When a patient has CL-induced dry eye, management options include switching to daily disposable lenses, introducing lenses with internal wetting agents, using topical wetting agents, hydroxypropyl cellulose ophthalmic inserts, hydrogen peroxide disinfection, omega-3 and omega-6 fatty acid supplementation, punctual plugs, azithromycin, reduced lens wear time and, if needed, discontinuation of lens wear.1 

Lissamine green staining of the conjunctiva and cornea identifies BAK toxicity from chronic prostaglandin use. This patient was switched to a preservative-free prostaglandin analog. His signs and symptoms of dry eye improved over the next three months. Photo: James Aquavella, MD
Lissamine green staining of the conjunctiva and cornea identifies BAK toxicity from chronic prostaglandin use. This patient was switched to a preservative-free prostaglandin analog. His signs and symptoms of dry eye improved over the next three months. Photo: James Aquavella, MD

Nonsurgical Ophthalmic Procedures
Botox (botulinum toxin, Allergan), a neurotoxin used to treat various conditions such as blepharo¬≠spasm, migraine and cervical dystonia, has emerged as a possible cause of DED.1,45 Patients with dry eye symptoms after Botox treatment may experience relief with artificial tears;if symptoms persist after 12 months, surgical intervention such as lateral musculoplasty may be required. 
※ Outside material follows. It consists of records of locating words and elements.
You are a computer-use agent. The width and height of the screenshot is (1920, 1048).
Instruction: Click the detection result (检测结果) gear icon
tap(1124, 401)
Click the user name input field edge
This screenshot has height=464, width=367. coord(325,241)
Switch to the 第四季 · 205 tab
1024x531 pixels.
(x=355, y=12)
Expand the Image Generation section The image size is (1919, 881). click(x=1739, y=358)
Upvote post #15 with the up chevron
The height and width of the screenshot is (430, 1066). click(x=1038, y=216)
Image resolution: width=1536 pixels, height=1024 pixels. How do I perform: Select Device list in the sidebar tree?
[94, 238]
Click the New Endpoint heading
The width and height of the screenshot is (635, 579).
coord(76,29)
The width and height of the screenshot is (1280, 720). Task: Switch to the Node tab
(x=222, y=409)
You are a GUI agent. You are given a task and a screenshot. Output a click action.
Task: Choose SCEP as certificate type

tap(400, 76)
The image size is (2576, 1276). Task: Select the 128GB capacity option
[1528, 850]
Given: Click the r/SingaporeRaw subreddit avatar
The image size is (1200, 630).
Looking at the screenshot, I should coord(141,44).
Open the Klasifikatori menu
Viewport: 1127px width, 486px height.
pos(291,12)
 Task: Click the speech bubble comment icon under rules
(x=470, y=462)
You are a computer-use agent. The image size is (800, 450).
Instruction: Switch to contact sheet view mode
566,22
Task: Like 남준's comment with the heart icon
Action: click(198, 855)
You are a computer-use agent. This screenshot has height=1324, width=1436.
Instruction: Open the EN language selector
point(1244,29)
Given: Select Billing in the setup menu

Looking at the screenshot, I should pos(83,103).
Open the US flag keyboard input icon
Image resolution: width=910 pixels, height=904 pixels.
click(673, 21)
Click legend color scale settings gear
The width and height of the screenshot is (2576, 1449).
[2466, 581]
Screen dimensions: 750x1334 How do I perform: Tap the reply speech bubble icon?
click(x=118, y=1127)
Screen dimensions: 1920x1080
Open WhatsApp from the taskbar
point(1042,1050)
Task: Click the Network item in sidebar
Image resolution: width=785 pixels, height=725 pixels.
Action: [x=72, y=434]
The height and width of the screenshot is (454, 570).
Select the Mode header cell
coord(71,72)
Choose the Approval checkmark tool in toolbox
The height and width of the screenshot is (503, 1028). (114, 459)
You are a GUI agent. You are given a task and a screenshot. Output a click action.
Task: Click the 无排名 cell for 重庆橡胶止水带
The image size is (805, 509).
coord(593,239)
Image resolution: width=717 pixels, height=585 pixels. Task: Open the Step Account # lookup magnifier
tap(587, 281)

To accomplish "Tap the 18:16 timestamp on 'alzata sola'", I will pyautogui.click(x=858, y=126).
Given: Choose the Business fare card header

Other nonsurgical ophthalmic procedures that show a lesser degree of dry eye prevalence include corneal collagen crosslinking, positive pressure noninvasive ventilation, radiation treatment, eye makeup, tattooing and piercing.1

The past 10 years of research shows that the inclusion of iatrogenic dry eye in DEWS II was necessary, and the results will help practitioners better handle ambiguous DED. The report “drills down into the specifics of each treatment or condition of a patient,” says Dr. Wolffsohn, “so it really provides clinicians with a useful guide to some of the key areas they need to concentrate on in patient history and symptoms.”